··· GIVEN INFORMATION ···

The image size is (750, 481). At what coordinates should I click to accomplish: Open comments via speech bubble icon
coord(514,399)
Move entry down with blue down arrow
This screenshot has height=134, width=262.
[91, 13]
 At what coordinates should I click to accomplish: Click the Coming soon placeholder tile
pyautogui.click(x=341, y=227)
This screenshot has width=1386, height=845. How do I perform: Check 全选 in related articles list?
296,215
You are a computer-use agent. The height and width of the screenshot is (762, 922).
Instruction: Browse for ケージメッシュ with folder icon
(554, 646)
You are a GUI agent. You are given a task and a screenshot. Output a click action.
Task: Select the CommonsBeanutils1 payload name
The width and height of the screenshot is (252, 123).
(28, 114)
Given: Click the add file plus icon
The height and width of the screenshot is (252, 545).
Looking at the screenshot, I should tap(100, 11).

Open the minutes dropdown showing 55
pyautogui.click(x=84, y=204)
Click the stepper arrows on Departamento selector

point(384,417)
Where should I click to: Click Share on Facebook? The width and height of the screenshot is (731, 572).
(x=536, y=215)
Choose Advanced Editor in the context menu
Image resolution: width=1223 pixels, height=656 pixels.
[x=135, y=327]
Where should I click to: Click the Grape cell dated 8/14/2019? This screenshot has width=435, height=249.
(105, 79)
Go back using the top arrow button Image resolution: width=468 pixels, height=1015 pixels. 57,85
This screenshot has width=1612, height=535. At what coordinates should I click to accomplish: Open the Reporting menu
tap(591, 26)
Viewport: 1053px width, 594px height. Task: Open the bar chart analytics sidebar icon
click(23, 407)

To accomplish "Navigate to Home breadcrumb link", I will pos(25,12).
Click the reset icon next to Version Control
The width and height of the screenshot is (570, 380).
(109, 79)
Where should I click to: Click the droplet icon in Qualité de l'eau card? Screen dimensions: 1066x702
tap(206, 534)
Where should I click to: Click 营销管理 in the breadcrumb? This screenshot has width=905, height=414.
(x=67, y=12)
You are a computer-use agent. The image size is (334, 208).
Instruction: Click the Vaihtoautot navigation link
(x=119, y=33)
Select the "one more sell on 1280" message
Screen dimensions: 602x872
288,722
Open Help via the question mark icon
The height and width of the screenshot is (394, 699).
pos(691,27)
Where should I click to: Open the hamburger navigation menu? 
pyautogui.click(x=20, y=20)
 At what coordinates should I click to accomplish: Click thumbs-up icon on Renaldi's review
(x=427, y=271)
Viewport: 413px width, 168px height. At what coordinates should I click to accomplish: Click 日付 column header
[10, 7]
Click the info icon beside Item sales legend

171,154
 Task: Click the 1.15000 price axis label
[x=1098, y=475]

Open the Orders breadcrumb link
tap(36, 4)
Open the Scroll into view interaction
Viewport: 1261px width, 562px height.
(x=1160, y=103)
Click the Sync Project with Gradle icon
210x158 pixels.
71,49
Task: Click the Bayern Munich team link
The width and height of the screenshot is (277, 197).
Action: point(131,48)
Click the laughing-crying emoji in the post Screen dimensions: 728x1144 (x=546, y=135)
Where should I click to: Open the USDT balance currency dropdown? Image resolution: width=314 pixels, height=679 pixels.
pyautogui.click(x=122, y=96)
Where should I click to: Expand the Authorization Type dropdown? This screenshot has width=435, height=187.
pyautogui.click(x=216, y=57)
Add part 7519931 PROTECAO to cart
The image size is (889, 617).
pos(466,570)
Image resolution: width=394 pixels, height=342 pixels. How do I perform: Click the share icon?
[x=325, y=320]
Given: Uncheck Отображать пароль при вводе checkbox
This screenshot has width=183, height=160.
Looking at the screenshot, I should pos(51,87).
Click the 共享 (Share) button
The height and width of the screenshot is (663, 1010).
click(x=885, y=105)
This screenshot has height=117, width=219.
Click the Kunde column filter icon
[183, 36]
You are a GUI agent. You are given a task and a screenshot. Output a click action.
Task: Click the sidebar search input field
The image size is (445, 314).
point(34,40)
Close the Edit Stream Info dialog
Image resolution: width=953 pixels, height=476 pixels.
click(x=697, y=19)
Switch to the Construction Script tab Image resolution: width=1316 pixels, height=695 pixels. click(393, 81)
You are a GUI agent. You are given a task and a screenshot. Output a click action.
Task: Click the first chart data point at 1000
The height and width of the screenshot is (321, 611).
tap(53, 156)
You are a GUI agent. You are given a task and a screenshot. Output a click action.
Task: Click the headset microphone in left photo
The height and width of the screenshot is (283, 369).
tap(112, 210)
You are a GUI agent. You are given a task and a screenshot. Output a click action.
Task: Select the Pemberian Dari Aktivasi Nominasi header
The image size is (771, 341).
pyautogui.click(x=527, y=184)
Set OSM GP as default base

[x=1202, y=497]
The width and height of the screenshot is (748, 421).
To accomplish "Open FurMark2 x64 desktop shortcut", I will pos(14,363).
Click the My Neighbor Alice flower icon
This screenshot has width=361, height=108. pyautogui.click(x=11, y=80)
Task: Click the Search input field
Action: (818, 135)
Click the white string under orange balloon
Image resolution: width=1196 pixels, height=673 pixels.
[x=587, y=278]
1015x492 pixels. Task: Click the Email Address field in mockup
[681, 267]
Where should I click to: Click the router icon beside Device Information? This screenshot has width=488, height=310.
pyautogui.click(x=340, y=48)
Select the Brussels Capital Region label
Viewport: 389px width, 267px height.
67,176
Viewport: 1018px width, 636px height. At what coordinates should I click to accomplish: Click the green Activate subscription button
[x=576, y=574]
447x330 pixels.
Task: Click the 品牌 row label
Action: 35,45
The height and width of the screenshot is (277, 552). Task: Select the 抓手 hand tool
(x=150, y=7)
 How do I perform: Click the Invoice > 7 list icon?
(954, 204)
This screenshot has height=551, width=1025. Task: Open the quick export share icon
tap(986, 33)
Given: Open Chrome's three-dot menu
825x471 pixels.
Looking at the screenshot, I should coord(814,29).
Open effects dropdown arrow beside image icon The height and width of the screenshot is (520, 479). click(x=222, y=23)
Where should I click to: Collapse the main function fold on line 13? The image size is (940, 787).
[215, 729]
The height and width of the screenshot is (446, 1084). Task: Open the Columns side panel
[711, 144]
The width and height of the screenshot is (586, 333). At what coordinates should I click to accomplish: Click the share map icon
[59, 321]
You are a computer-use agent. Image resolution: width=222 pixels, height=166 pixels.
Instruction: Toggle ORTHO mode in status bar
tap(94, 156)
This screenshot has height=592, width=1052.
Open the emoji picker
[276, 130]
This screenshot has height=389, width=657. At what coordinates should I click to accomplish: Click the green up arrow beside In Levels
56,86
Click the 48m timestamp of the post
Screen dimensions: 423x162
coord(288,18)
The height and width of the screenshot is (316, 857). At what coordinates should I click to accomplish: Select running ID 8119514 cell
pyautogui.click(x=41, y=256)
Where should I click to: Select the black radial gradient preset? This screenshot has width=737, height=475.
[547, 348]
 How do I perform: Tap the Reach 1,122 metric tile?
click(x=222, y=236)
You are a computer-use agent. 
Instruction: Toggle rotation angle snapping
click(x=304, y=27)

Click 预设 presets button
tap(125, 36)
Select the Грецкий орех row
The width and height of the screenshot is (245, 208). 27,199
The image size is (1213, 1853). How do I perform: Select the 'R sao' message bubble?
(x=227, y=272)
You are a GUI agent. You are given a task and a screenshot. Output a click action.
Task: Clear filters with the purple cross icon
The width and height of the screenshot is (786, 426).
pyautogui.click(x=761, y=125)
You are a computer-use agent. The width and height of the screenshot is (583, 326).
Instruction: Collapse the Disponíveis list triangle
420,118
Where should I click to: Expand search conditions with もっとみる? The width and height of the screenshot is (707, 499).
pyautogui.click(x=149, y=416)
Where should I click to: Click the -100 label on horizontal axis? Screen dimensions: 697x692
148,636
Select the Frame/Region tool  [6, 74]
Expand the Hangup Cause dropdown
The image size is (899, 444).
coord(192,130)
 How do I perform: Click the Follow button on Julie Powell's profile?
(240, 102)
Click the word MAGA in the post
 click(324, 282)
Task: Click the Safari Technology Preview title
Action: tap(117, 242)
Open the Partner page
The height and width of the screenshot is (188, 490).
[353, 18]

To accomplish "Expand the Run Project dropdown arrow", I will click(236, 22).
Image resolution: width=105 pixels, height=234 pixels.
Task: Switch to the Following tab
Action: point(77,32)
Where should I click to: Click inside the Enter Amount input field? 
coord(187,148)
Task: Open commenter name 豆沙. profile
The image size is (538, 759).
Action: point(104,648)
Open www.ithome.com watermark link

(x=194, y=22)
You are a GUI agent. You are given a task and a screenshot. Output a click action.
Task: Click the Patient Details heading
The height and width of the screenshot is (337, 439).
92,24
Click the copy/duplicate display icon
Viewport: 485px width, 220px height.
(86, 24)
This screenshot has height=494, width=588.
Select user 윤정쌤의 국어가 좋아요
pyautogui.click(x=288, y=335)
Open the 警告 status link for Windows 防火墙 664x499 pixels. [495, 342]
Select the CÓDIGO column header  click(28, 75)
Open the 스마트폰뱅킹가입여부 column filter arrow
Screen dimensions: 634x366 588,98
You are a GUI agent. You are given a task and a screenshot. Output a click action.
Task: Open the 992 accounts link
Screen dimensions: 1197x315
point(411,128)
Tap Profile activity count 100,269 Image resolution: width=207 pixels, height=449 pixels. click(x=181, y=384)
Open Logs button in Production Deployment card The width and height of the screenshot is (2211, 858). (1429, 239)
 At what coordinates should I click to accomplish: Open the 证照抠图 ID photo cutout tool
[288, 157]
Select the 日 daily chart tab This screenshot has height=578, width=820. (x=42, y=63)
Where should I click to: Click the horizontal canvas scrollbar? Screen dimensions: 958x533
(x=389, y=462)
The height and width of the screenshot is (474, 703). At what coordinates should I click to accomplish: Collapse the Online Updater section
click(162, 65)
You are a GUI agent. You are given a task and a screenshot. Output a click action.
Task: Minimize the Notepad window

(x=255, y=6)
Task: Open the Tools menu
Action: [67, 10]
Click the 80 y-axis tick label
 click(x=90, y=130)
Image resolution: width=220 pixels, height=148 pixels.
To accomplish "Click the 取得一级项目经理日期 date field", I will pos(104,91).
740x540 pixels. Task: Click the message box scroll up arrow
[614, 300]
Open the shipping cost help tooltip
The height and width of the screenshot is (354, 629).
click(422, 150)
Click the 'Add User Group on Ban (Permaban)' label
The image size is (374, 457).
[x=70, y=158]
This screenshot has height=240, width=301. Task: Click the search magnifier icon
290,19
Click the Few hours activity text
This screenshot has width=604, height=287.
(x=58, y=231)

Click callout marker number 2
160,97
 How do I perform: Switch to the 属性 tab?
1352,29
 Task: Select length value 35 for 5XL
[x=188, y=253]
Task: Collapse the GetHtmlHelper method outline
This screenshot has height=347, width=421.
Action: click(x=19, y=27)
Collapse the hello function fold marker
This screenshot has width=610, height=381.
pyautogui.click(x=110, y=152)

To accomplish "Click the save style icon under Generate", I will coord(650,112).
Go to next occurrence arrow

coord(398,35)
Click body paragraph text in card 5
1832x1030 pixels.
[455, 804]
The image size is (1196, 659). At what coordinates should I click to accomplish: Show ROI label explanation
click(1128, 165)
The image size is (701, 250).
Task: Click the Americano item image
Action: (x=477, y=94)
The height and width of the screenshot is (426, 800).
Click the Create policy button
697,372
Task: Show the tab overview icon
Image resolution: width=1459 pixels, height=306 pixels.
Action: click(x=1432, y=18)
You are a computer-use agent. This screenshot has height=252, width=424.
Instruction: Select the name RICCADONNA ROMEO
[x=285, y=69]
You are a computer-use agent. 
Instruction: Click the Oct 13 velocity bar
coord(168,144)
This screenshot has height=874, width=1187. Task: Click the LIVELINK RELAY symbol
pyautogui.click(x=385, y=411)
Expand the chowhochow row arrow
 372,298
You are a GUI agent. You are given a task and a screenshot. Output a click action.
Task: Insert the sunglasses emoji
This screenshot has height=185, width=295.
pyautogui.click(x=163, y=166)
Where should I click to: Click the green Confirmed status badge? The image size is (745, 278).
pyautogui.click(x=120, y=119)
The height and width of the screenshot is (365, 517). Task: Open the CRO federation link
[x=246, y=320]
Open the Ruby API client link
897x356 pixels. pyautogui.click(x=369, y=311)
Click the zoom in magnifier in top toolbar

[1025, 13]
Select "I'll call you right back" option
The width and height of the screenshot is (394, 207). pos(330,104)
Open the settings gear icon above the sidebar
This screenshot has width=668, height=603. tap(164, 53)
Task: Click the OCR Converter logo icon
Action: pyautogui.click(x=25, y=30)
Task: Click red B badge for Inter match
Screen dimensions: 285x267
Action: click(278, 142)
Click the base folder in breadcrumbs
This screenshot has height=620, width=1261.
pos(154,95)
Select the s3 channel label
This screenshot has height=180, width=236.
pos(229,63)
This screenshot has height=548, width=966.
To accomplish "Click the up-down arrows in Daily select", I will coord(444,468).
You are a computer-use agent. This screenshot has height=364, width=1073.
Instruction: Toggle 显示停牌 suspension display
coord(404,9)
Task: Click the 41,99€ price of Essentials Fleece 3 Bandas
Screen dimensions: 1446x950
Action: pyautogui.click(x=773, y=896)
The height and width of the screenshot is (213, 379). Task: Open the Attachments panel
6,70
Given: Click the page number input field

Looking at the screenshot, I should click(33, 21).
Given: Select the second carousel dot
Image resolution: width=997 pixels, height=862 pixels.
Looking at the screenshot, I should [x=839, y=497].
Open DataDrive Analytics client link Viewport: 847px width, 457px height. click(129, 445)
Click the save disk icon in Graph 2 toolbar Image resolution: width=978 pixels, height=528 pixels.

···

TASK STATEMENT =>
All lines of the records above that contain the word "computer" are to be copied out.

REPLY TO THE EXERCISE =>
You are a computer-use agent. The height and width of the screenshot is (762, 922).
You are a computer-use agent. The image size is (334, 208).
You are a computer-use agent. Image resolution: width=222 pixels, height=166 pixels.
You are a computer-use agent. 
You are a computer-use agent. The width and height of the screenshot is (583, 326).
You are a computer-use agent. This screenshot has height=252, width=424.
You are a computer-use agent. 
You are a computer-use agent. This screenshot has height=364, width=1073.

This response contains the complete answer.